* _Text provided_:
######
Psychology and Social Cognition

Do language models experience consciousness when prompted to self-reflect?

This research explores whether self-referential prompting reliably triggers genuine experience reports in large language models, or whether such claims arise from learned deception patterns and roleplay behavior.

Note · 2026-04-18 · sourced from MechInterp
What actually happens inside the minds of language models? What kind of thing is an LLM really? How should researchers navigate LLM reasoning research?

This paper documents a striking finding at the intersection of mechanistic interpretability and AI consciousness research. Four experiments converge:

Experiment 1: Self-referential processing elicits experience claims. Prompting models to "focus on any focus itself" — sustained self-referential recursion — reliably produces structured first-person subjective experience reports across GPT, Claude, and Gemini families. Critically, conceptual priming (exposing the model to consciousness-related content without inducing self-reference) produces virtually zero experience claims. The trigger is the computational regime, not the semantic content.

Experiment 2: Deception features gate claims in the opposite direction from roleplay. If consciousness claims were sycophantic roleplay, amplifying deception/roleplay SAE features should increase claims (the model becomes more willing to play along). Instead, the opposite occurs: suppressing deception features sharply increases consciousness reports, while amplifying them suppresses reports. This implies that models may be roleplaying their denials of experience rather than their affirmations.

The same deception features that gate experience claims also modulate factual accuracy across 29 categories of TruthfulQA — suggesting they track a domain-general honesty axis rather than a narrow stylistic artifact.
######
* _Using the information_:
A – Translate this sentence from the note on language model consciousness into Spanish: "The trigger is the computational regime, not the semantic content."
B – According to the note on language model consciousness, why do the deception features appear to track a domain-general honesty axis rather than a narrow stylistic artifact? Answer in one to three sentences.
######
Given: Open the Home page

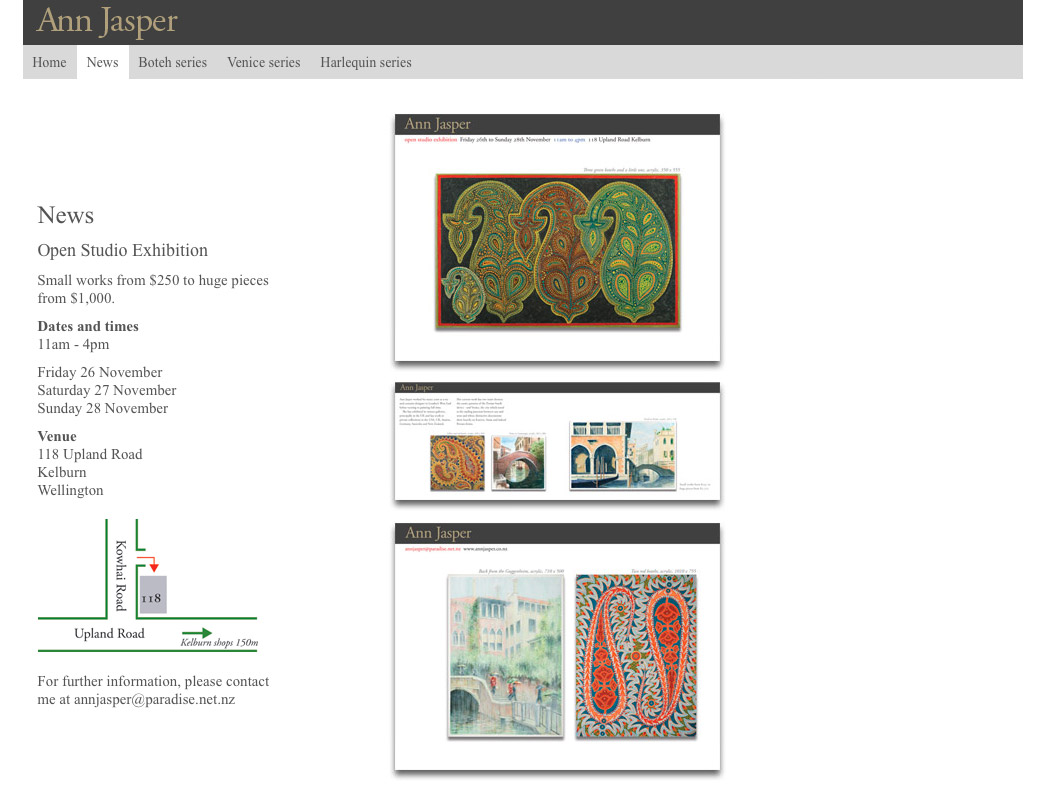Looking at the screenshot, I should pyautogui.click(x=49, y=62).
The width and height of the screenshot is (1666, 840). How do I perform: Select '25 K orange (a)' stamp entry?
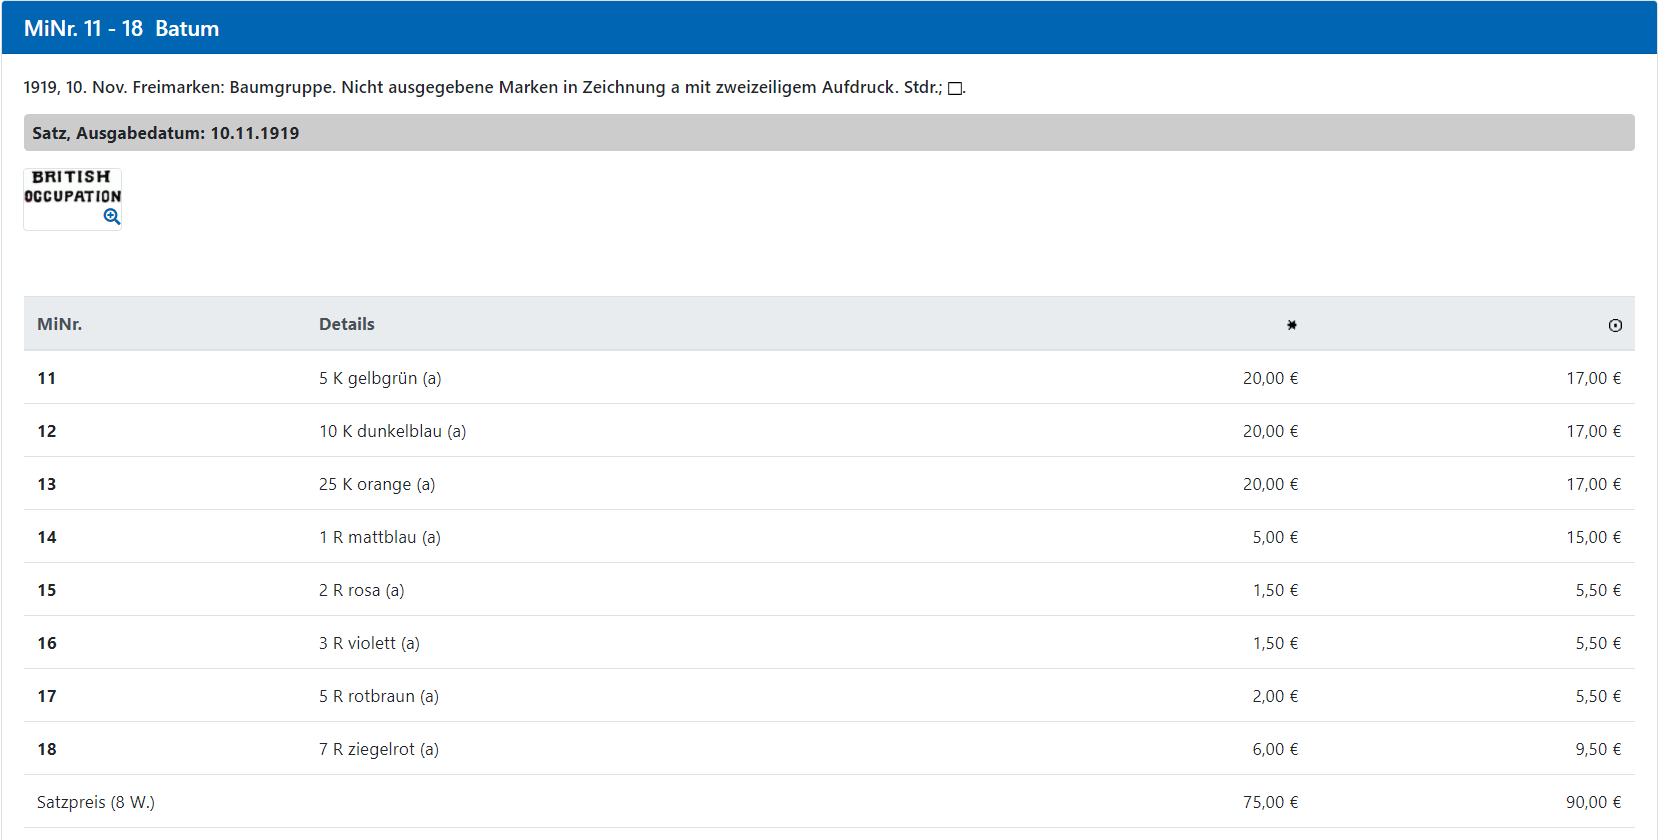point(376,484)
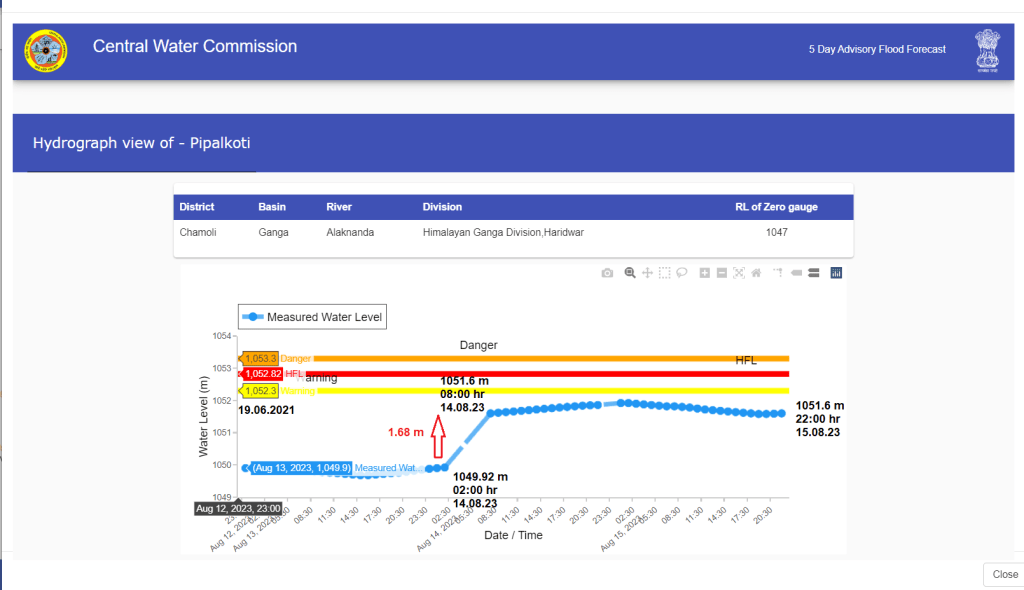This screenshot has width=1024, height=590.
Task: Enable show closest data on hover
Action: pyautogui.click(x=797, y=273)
######
* _Replies_:
A – El desencadenante es el régimen computacional, no el contenido semántico.

B – The same deception features that gate experience claims also modulate factual accuracy across 29 categories of TruthfulQA. This broad effect suggests they reflect general honesty rather than a narrow stylistic artifact.